As well as the arrow keys for movement there is a key to make Cord run and another to make him crouch. The left Alt key makes him draw his gun and the spacebar fires it. If you press the spacebar without drawing the gun Cord will punch. You have a really useful wristwatch communication device called REMORA that you can access by pressing the delete key or you will sometimes access it automatically if you are facing a computer terminal and press the left Control key. The Enter key opens and closes your inventory. But the main way you interact within the game world is by pressing the left Control key. This key allows you to 'look', that is get a description if one is forthcoming; to 'talk' to another character; to 'take' an item, or to select an inventory item and use it; it also allows you to 'operate' levers and switches etc. It is the all-purpose interaction key ... and to think I used to complain about smart cursors.

Back for more
I've played quite a few keyboard-controlled games (more lately than I'd like) and although it is possible to get used to it to get through a game it is certainly not my preference as it focuses attention on navigating your character around obstacles which becomes all the more tricky when you are being chased by a robot. However, as I mentioned earlier, there was something about this game that kept me playing when a straight First Person Shooter, say, would have had me yawning with boredom. There was just enough strategy required and enough intrigue to make me want to see how it ended and the action was generally easy enough even for me to get through after just a few attempts.

The game comes on three CDs and you do need to start with the first disk in the drive before you can load saved games from the other disks. There are a hundred save-game slots and I used all of them. Speech is subtitled throughout gameplay but not during the cut sequences, which is a pity as these scenes were jumpy on my system and I missed some of the dialogue.

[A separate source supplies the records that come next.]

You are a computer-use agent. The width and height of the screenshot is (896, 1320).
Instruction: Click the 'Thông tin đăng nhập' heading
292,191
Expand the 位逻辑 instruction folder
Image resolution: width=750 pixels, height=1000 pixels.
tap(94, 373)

Other than that the game was extremely stable and I encountered no bugs or lock ups.

Revolution have a solid adventure game pedigree with the two Broken Sword games being perhaps their best known and certainly these are on my list of all time favourites. With In Cold Blood, however, there is a marked departure into the action genre because it was made under licence for the Playstation and Revolution were no doubt conscious of the expectations of that particular market. With the graphics and the plot this could have been a fantastic setting for another top-notch, Revolution point and click adventure and I hope this doesn't bode ill for Broken Sword 3. Nevertheless, In Cold Blood is still an entertaining journey for action adventure fans although as with all games that walk this narrow path between action and adventure it will probably be criticized from both sides of the fence. rating:  

Copyright © Gordon Aplin 2001. All rights reserved.

System Requirements:
Windows 95/98, P233 MMX, 8MB Graphics Card capable of 640x480 and 32 bit Colour (16MB recommended), 100% Direct X 7 Compatible Sound Card, 32MB RAM (64MB recommended), 400MB Hard Disk Space (1.4GB recommended), 4x CD ROM Drive (8 speed recommended).